Lógicamente, a Correa le convenía dejar como sucesor a alguien afín a él y por eso escogió a Moreno. Sin embargo, resultaba imposible que Moreno siga adoptando una política económica de expansión del gasto y, por lo tanto, se iba a ver abocado a adoptar medidas impopulares de ajuste para corregir el desastre dejado por Correa. Presumo que ese era el momento que Correa estaría esperando para desmarcarse de Moreno, convirtiéndose en su opositor y encargándose de repetir que Moreno había incumplido su plan de gobierno y, por lo tanto, él era quien debía retomar las riendas del país para corregir el rumbo. No obstante, es imposible pensar que, dentro de su plan, Correa imaginaría la traición implacable de Moreno quien, al verse en una situación imposible, se desmarcó totalmente del ex mandatario y decidió eliminar la reelección indefinida, remover a las autoridades de control puestas por Correa mediante el CPCCS y permitir que la justicia investigara el sinnúmero de actos de corrupción que se produjeron durante la década que gobernó Correa y que han derivado en diversas condenas por corrupción, entre ellas, la del Caso Sobornos que es la que ha impedido que Correa pueda participar en el actual proceso electoral.

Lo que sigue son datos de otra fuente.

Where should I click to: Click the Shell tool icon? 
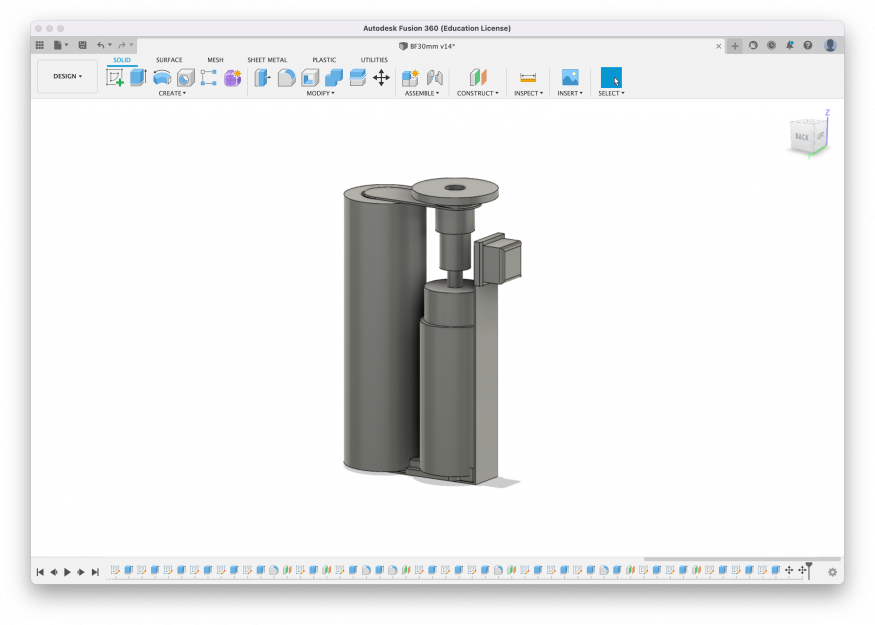[310, 77]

Existen, además, factores que han coadyuvado al discurso de Correa. La incapacidad de Moreno y su equipo de gobierno para tomar decisiones, la pésima comunicación oficial, la total falta de liderazgo, y una pandemia manejada de la peor manera posible hacen preguntarse a muchos si es verdad aquello de que estábamos mejor con Correa.

Si bien el supuesto plan de Correa ha sufrido muchos reveses durante estos 4 años, un triunfo de Andrés Arauz implicaría que aquel plan se podría cumplir, tal vez, no como Correa lo había imaginado, pero al final de cuentas en los planes maquiavélicos, y este lo es, lo que importa es el fin y no los medios. El 11 de abril sabremos si el plan (casi) perfecto funcionó.